- EXERCISE: Reproduce the data below word for word, leaving out the pictures.

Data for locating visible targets

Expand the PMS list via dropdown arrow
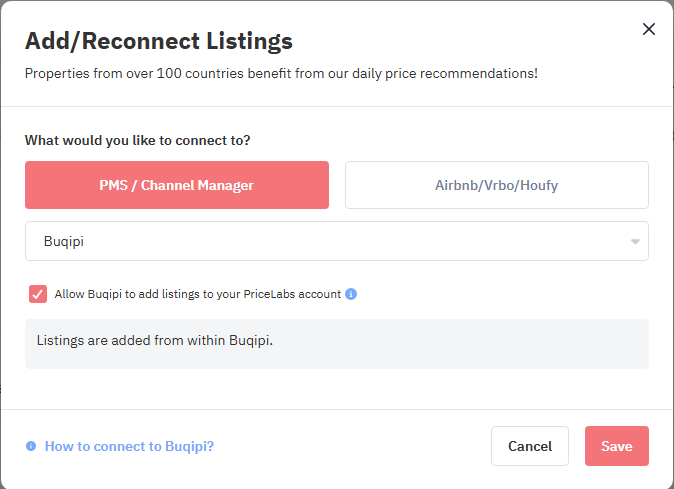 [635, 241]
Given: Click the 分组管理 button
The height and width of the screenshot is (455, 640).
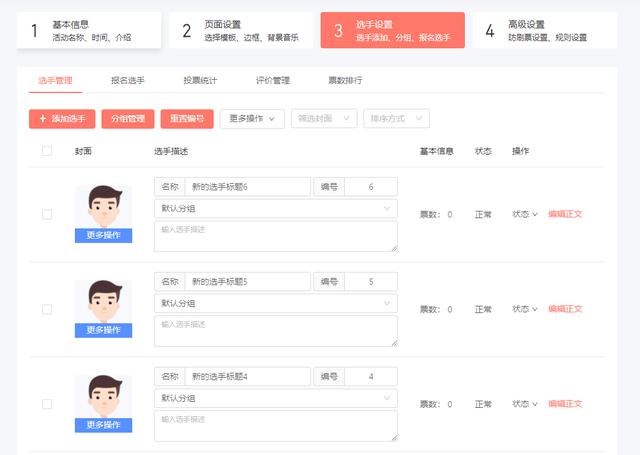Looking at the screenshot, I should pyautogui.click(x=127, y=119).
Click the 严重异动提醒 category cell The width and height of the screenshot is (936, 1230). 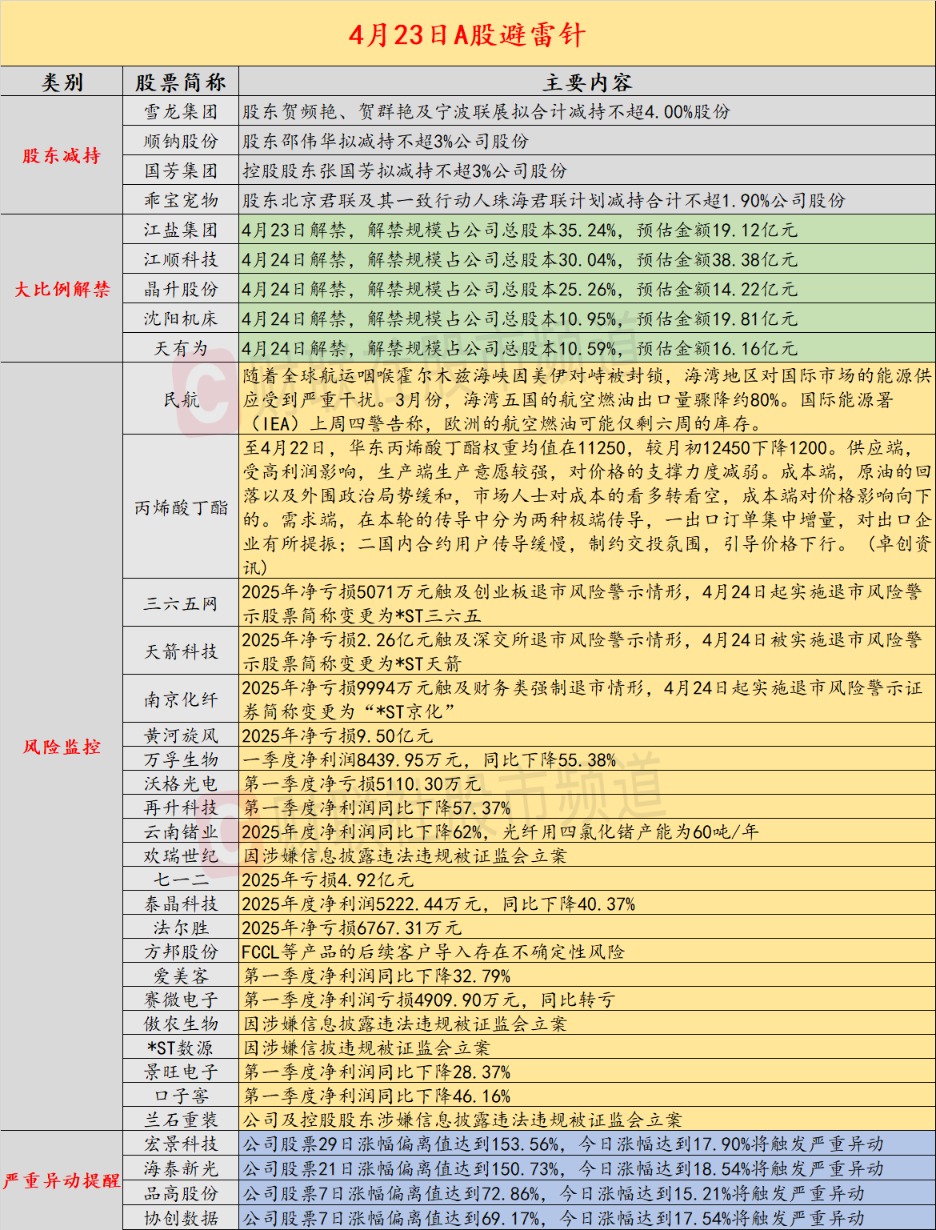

- WRITTEN RESPONSE:
Expand the PMS list via dropdown arrow
 [635, 241]
Given: Click the 分组管理 button
The height and width of the screenshot is (455, 640).
Looking at the screenshot, I should pyautogui.click(x=127, y=119).
Click the 严重异动提醒 category cell The width and height of the screenshot is (936, 1230). 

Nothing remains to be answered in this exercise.